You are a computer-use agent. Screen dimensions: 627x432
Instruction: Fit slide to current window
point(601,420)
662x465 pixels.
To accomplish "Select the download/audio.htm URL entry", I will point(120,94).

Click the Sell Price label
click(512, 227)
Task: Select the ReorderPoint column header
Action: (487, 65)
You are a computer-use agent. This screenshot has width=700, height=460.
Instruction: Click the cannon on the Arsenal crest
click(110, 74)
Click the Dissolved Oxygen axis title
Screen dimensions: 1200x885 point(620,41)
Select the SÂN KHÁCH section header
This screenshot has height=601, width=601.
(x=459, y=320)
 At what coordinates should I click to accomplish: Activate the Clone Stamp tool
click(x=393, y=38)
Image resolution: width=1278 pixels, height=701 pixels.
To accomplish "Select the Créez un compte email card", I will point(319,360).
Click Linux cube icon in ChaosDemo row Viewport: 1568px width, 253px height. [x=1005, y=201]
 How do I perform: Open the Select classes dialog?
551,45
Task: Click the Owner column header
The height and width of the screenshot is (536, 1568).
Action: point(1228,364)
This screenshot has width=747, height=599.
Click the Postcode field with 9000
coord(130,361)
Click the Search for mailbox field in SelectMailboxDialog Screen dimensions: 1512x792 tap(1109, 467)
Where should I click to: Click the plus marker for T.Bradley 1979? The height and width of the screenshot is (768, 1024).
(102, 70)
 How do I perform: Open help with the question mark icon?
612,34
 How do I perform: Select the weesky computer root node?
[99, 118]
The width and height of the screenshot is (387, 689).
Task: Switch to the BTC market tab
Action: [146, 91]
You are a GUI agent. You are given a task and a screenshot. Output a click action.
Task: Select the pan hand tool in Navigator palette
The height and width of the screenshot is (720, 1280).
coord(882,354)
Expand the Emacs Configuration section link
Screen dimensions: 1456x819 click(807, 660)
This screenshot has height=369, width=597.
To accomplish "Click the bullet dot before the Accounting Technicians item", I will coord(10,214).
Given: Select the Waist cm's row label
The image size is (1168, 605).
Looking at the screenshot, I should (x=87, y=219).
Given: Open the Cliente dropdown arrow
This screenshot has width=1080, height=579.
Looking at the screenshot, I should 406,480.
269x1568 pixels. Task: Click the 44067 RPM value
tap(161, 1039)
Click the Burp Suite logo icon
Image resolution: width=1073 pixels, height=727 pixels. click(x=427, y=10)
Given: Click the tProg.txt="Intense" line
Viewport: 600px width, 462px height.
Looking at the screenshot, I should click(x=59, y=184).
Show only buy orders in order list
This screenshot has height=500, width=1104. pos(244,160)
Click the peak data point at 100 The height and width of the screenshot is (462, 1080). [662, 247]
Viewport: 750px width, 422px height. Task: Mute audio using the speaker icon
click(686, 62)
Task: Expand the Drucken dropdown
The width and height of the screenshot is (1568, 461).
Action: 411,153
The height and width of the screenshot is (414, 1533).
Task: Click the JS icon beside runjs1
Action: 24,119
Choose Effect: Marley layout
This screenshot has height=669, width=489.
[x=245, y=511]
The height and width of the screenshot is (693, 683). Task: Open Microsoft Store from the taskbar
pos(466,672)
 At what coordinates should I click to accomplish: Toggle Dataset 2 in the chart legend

====

(What is expected) Please update the items by replacing every "Instruction" with "Goal", leaving all other text unchanged.

(Answer for this exercise)
You are a computer-use agent. Screen dimensions: 627x432
Goal: Fit slide to current window
point(601,420)
662x465 pixels.
To accomplish "Select the download/audio.htm URL entry", I will point(120,94).

Click the Sell Price label
click(512, 227)
Task: Select the ReorderPoint column header
Action: (487, 65)
You are a computer-use agent. This screenshot has width=700, height=460.
Goal: Click the cannon on the Arsenal crest
click(110, 74)
Click the Dissolved Oxygen axis title
Screen dimensions: 1200x885 point(620,41)
Select the SÂN KHÁCH section header
This screenshot has height=601, width=601.
(x=459, y=320)
 At what coordinates should I click to accomplish: Activate the Clone Stamp tool
click(x=393, y=38)
Image resolution: width=1278 pixels, height=701 pixels.
To accomplish "Select the Créez un compte email card", I will point(319,360).
Click Linux cube icon in ChaosDemo row Viewport: 1568px width, 253px height. [x=1005, y=201]
 How do I perform: Open the Select classes dialog?
551,45
Task: Click the Owner column header
The height and width of the screenshot is (536, 1568).
Action: point(1228,364)
This screenshot has width=747, height=599.
Click the Postcode field with 9000
coord(130,361)
Click the Search for mailbox field in SelectMailboxDialog Screen dimensions: 1512x792 tap(1109, 467)
Where should I click to: Click the plus marker for T.Bradley 1979? The height and width of the screenshot is (768, 1024).
(102, 70)
 How do I perform: Open help with the question mark icon?
612,34
 How do I perform: Select the weesky computer root node?
[99, 118]
The width and height of the screenshot is (387, 689).
Task: Switch to the BTC market tab
Action: [146, 91]
You are a GUI agent. You are given a task and a screenshot. Output a click action.
Task: Select the pan hand tool in Navigator palette
The height and width of the screenshot is (720, 1280).
coord(882,354)
Expand the Emacs Configuration section link
Screen dimensions: 1456x819 click(807, 660)
This screenshot has height=369, width=597.
To accomplish "Click the bullet dot before the Accounting Technicians item", I will coord(10,214).
Given: Select the Waist cm's row label
The image size is (1168, 605).
Looking at the screenshot, I should (x=87, y=219).
Given: Open the Cliente dropdown arrow
This screenshot has width=1080, height=579.
Looking at the screenshot, I should 406,480.
269x1568 pixels. Task: Click the 44067 RPM value
tap(161, 1039)
Click the Burp Suite logo icon
Image resolution: width=1073 pixels, height=727 pixels. click(x=427, y=10)
Given: Click the tProg.txt="Intense" line
Viewport: 600px width, 462px height.
Looking at the screenshot, I should click(x=59, y=184).
Show only buy orders in order list
This screenshot has height=500, width=1104. pos(244,160)
Click the peak data point at 100 The height and width of the screenshot is (462, 1080). [662, 247]
Viewport: 750px width, 422px height. Task: Mute audio using the speaker icon
click(686, 62)
Task: Expand the Drucken dropdown
The width and height of the screenshot is (1568, 461).
Action: 411,153
The height and width of the screenshot is (414, 1533).
Task: Click the JS icon beside runjs1
Action: 24,119
Choose Effect: Marley layout
This screenshot has height=669, width=489.
[x=245, y=511]
The height and width of the screenshot is (693, 683). Task: Open Microsoft Store from the taskbar
pos(466,672)
 At what coordinates should I click to accomplish: Toggle Dataset 2 in the chart legend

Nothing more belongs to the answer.